DaemonSets & Jobs — K8s SRE Reference

TL;DR

DaemonSets run one Pod per matching node, usually for node agents such as log collectors, CNI, storage plugins, and monitoring agents. Jobs run work to completion. CronJobs create Jobs on a schedule.

When To Use Each

Workload	Purpose	Examples	Key Debug Signal
DaemonSet	Run a Pod on every matching node.	Fluent Bit, node-exporter, CNI, CSI node plugin.	Desired/current/ready count per node.
Job	Run finite work until successful completion.	Migration, batch import, one-time maintenance.	Completions, failed Pods, backoffLimit.
CronJob	Create Jobs on a schedule.	Backups, reports, periodic cleanup.	lastScheduleTime, missed schedules, Job history.

DaemonSets

DaemonSets are ideal for node-local agents. When a new node joins, the DaemonSet controller creates a Pod there if the node matches selectors, affinity, and tolerations.

DaemonSet creates one Pod on each matching node.

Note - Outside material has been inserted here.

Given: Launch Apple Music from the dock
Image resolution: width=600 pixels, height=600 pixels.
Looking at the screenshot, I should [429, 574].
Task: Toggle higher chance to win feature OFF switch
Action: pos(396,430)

yamldaemonset-node-agent.yaml

apiVersion: apps/v1
kind: DaemonSet
metadata:
  name: node-log-agent
  namespace: observability
spec:
  selector:
    matchLabels:
      app: node-log-agent
  updateStrategy:
    type: RollingUpdate
    rollingUpdate:
      maxUnavailable: 1 # Update one node agent at a time to preserve coverage.
  template:
    metadata:
      labels:
        app: node-log-agent
    spec:
      serviceAccountName: node-log-agent
      tolerations:
        - operator: Exists # Allows agent Pods on tainted nodes, including control-plane nodes if policy allows.
      nodeSelector:
        kubernetes.io/os: linux # Avoid scheduling Linux agent on Windows nodes.
      containers:
        - name: agent
          image: fluent/fluent-bit:3.1
          resources:
            requests:
              cpu: 100m
              memory: 128Mi
            limits:
              cpu: 500m
              memory: 512Mi
          volumeMounts:
            - name: varlog
              mountPath: /var/log
              readOnly: true # Log agents usually read host logs.
      volumes:
        - name: varlog
          hostPath:
            path: /var/log # Host path on every node.
            type: Directory

DaemonSet Operations

bashdaemonset-ops.sh

# Inspect desired/current/ready counts.
kubectl get daemonset -n <namespace> -o wide
kubectl describe daemonset <daemonset> -n <namespace>

# Show where DaemonSet Pods are running.
kubectl get pods -n <namespace> -l app=<app-label> -o wide

# Watch a DaemonSet rollout.
kubectl rollout status daemonset/<daemonset> -n <namespace>

# Restart all DaemonSet Pods through a template annotation update.
kubectl rollout restart daemonset/<daemonset> -n <namespace>

Jobs

A Job creates Pods and tracks successful completions. Use Jobs for tasks that should finish, not long-running services. A failed Job may create replacement Pods until backoffLimit is reached.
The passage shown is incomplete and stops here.